* **WHAT YOU WILL DO**
Using the data that follows, state the number of lines holding the word "coordinates", and give no other output.

* **GIVEN ENTRIES**
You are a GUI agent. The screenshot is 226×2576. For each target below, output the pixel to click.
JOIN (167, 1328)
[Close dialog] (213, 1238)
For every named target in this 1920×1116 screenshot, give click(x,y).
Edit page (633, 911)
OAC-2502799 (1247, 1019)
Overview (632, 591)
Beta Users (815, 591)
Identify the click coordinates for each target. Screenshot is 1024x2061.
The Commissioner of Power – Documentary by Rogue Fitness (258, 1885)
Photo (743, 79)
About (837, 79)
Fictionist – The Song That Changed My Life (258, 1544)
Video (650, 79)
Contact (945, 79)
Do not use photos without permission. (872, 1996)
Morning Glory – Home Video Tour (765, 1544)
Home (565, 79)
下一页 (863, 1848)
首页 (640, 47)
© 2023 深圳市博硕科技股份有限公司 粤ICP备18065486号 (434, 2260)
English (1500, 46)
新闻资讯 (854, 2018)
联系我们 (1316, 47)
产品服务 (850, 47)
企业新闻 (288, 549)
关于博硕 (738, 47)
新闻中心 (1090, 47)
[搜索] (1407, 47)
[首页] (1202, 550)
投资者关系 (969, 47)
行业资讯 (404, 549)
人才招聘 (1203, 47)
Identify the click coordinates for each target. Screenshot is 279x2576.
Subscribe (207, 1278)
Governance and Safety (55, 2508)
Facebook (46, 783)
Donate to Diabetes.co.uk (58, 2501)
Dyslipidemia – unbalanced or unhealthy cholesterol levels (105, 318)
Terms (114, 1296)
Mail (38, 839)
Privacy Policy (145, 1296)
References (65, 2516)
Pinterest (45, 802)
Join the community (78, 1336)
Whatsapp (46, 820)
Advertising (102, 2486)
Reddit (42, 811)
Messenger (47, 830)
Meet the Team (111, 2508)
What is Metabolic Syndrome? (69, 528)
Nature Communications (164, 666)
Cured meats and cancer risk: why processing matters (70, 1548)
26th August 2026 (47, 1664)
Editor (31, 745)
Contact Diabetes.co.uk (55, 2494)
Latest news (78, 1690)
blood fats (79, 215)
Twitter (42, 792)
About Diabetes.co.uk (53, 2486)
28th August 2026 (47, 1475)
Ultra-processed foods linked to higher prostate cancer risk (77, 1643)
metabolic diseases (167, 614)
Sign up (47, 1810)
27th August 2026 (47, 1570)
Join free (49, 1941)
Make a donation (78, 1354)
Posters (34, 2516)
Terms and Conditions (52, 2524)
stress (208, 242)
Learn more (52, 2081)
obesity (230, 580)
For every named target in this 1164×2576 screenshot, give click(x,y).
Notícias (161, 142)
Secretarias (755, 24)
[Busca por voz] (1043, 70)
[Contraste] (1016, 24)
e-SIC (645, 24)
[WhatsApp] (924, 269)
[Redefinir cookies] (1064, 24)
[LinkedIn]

* **ANSWER SECTION**
2